こいつはビーグルの変態とは違う、ガタイの違いからもその気になれば俺のことを
返り討ちにするのは可能なはずだし、
こんなふうに騒いでたら、あのマネージャーあたりが乱入してきてもよさそうなものだ。
俺がつと頭をめぐらせたのに気付いた奴は、静かに言った。

「心配しなくても…ここには誰もこない」

(………)

「てめえなぁ…っ」

ムカつきは止まらない。

「人を懺悔の道具にすんじゃねえよ…っ」

何がどうというわけもなく漠然と歯がたたない気持ちになる。
キョーコは自分でも気がつかねーうちに自然にコイツに惹かれていた、
期が熟すまでそれが育っていたら、俺なんか本当は太刀打ちできなかったはずなんだろう。

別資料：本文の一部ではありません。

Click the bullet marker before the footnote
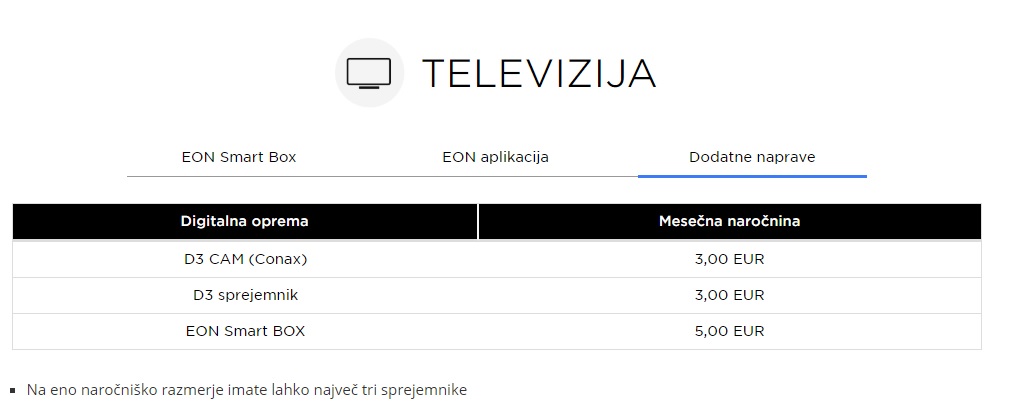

野郎が軽く呻いて身を起こし、ふところから折りたたんだ紙を出した。
無造作にこっちに振ってみせる。
ひったくって、広げると、住所が記されていた。
いぶかしく思ってあいつを見ると…

「……あの子の…居場所…―――――」

痛そうに髪をかきあげて奴は吐息をもらした。
俺は思わず紙に目を落とした。

「…どうして……」

つぶやくと、野郎が苦笑する。

「…あの子があんまりやさしいから……――――」

ふっと何かを思い出すような遠い目で。
慈しみに満ちた、多分この男本来のキョーコへの思いを目の当たりに。

「これ以上のズルはしにくくなった…」

そのまま、話は終わりだというように、立ち上がった。

「行ってくれ、もう二度と…君には会いたくない」

お互い様だ。
俺は何故とはない敗北感を抱きながら、部屋を後にした。
俺の鬼のような攻撃の後ですんなり立ち上がった奴のおそるべきスタミナ。
相当場数をふんでやがる…。
なにもかも、俺は奴に敵わねーんだろうか…キョーコ。

俺はもう間に合わないんだろうか?キョーコ。

会いに行こう。
俺の大事な…幼馴染に。
そこから出て、新しく出会う余地があるのか、確かめに。